#### Ausgangstext
------------------------------------
# Gaer's birthday



## Jana337

*Alles Gute zum Geburtstag!

Und hoffentlich wirst du bald wieder mehr Zeit fürs Forum haben. 

Jana
*


----------



## Ralf

Die besten Wünsche zum Geburtstag, Gaer ... und vielen Dank für zahllose gute, hilfreiche Gedanken und deine freundliche und behutsame Art, diese zu formulieren.  

Ralf


----------



## Whodunit

_*Alles, alles Gute wünsche auch ich dir, Gaer. Ich hoffe, du wirst bald wieder mehr Zeit für unser ohne dich so leeres Forum haben.*_​ 
*Feiere schön!*​


----------



## Agnès E.

Je pense que vous devriez pouvoir lire cela, Gaer ! ​ 


*Joyeux anniversaire...*​


----------



## CLP555

*#^#^#^#^#^#^#^#^*
*&Happy Birthday Gaer!&*
*^#^#^#^#^#^#^#^#*
​


----------



## Lancel0t

Happy Birthday GAER!!!!


----------



## elroy

*Ganz herzlich wünsche ich dir alles Gute zum Geburtstag!  *

*Hoffentlich genießt du den Tag, ohne allzu grübelnd an die Rätsel der deutschen Sprache, an die Schwierigkeiten, die bei Übersetzungsversuchen zwischen dem Deutschen und dem Englischen entstehen könnten, und daran, dass deutsche Sätze des Öfteren umheimlich lang sind, zu denken. * ​


----------



## jorge_val_ribera

*Herzlichen Glückwunsch zum Geburtstag, Gär!*

Ich hoffe, du hast einen sehr, sehr schönen Tag! Ich danke dir für die unheimlich große Hilfe, die du für mich gewesen bist. Ich hoffe, wir können bald wieder deine interessanten, netten und hilfreichen Beiträge beim Deutschforum genießen. 

Eine große Umarmung aus dem Süden!


----------



## te gato

Oops...a little late....

Happy birthday my friend!!!! 
Wishing you many more...

tg


----------



## LV4-26

Happy birthday, Gaer


----------
------------------------------------
#### Datenauszug
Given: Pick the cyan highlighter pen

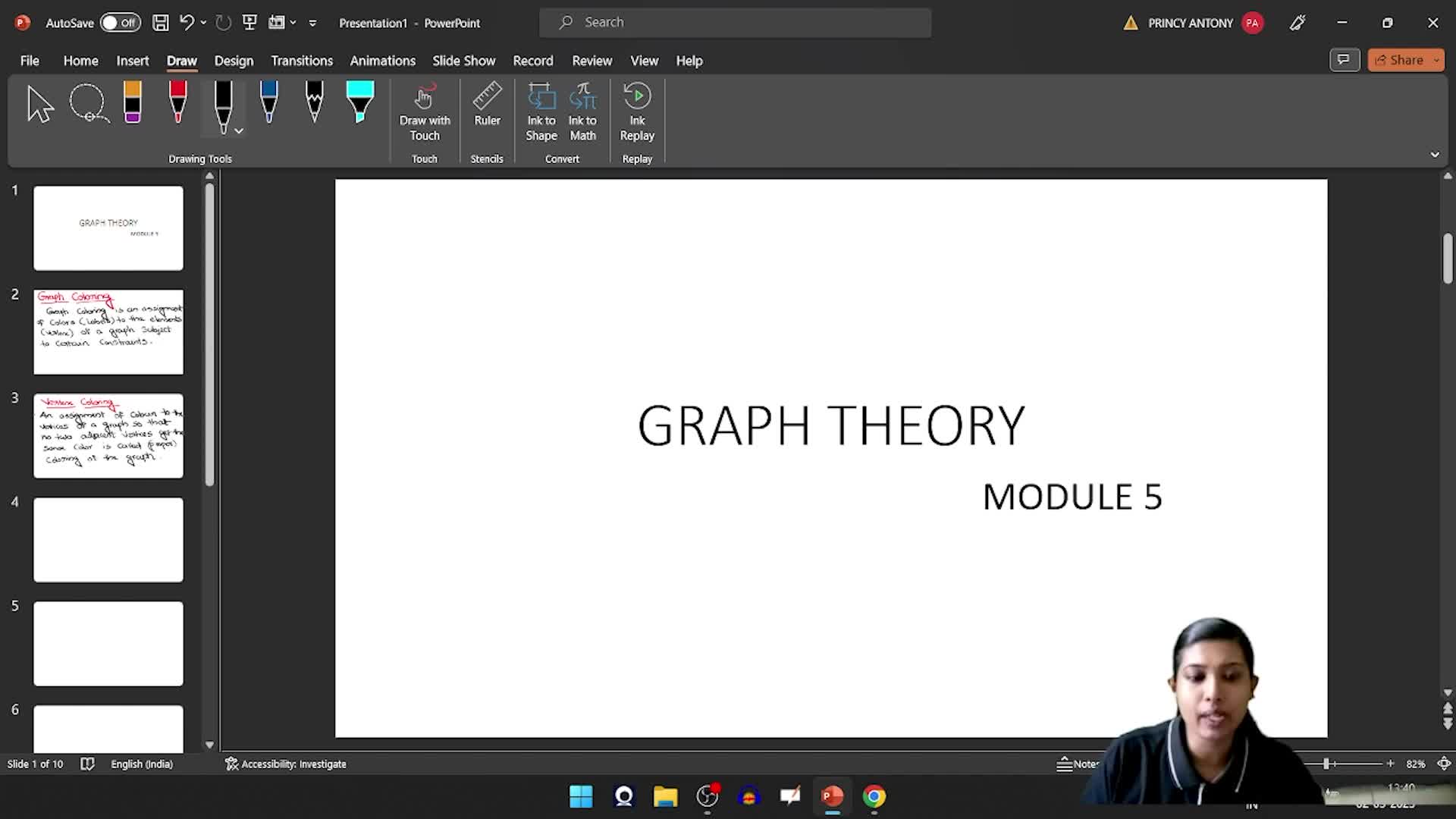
------------------------------------
#### Aufgabenstellung
Beantworte bitte anhand des Geburtstagsthreads oben diese Fragen:
(a) Wofür dankt Ralf Gaer?
(b) Woher schickt jorge_val_ribera eine große Umarmung?
(c) Was hofft Jana337 neben dem Geburtstagsgruß?

#### Lösung
(a) Für zahllose gute, hilfreiche Gedanken und die freundliche und behutsame Art, diese zu formulieren.
(b) Aus dem Süden.
(c) Dass Gaer bald wieder mehr Zeit fürs Forum haben wird.